Strengthening Resilience against Sleeping Sickness in Malawi (STRESS)

Strengthening Resilience against Sleeping Sickness in Malawi (STRESS)

Project 24 Nov 2021
203

STRESS is an MRC-funded project based in the Vwaza Marsh Wildlife Reserve in northern Malawi bringing together experts in tsetse fly and trypanosome biology from Kamuzu University of Health Sciences, the Malawi-Liverpool-Wellcome Trust Clinical Research Programme, the University of Glasgow and LSTM.

Our vision

To produce an evidence-based tsetse control programme that reduces the risk of Rhodesian sleeping sickness in the local communities surrounding the Vwaza Marsh Wildlife Reserve.

 Dr Christopher Jones

Project lead is Dr Chris Jones.

Vwaza Marsh Wildlife Reserve forms part of the 30,000 km2 Malawi-Zambia Transfrontier Conservation Area in northern Malawi. The Reserve is home to a diverse wildlife including the largest population of elephants in north Malawi. It is also currently where the largest proportion of Rhodesian sleeping sickness cases are reported in Africa.

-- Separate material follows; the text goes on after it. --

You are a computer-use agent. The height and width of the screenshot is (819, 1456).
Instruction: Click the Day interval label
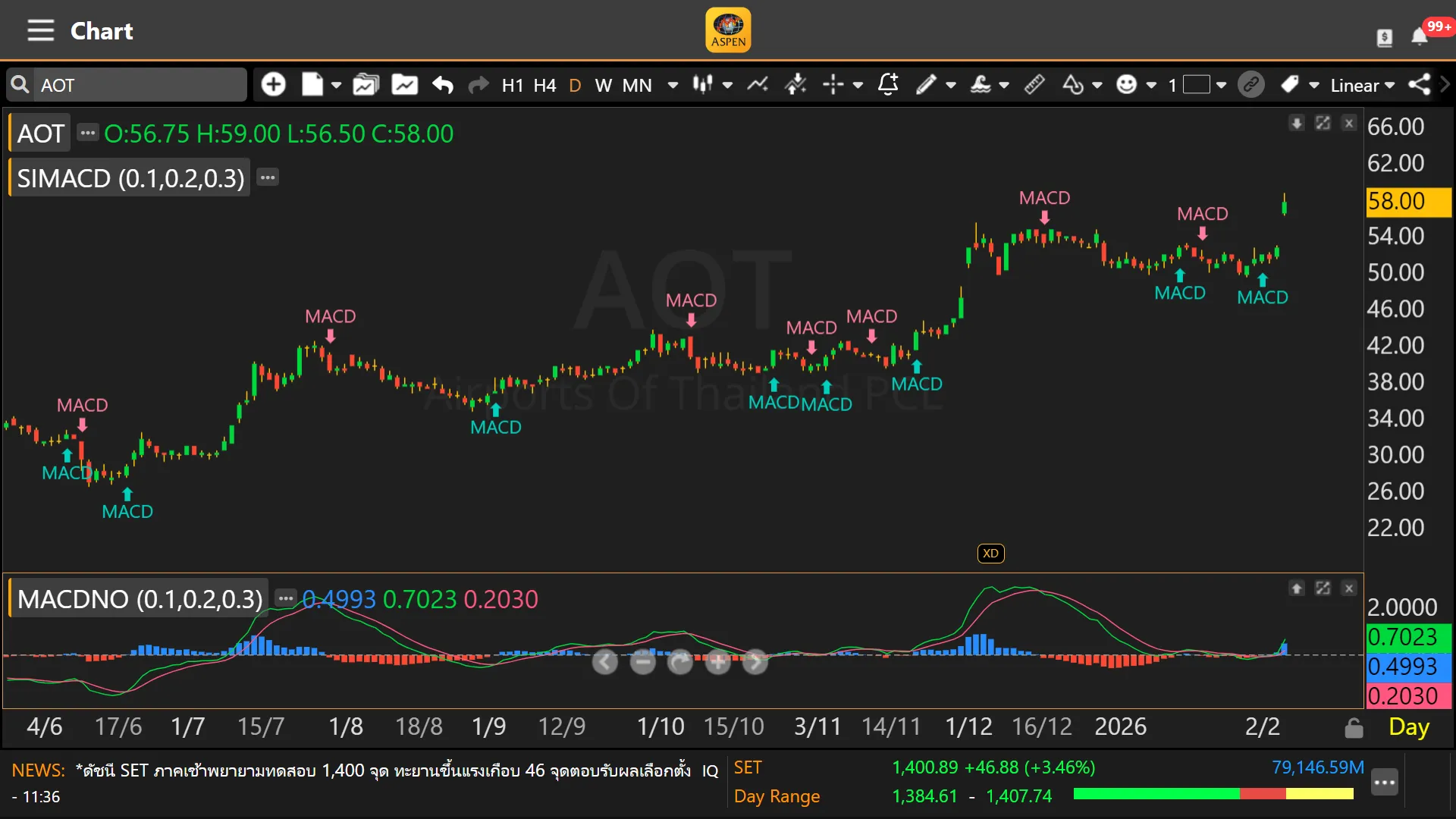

What will the STRESS project do?

STRESS will investigate the ecology of tsetse flies at the wildlife reserve perimeter edge using entomological trapping, environmental and wildlife mapping, and tsetse population modelling. Furthermore, we will sequence trypanosome species in various hosts to understand the local dynamics and virulence of the disease. This information will be used to deliver a tsetse fly control programme based on insecticide-treated targets to protect communities living on the edge of Vwaza.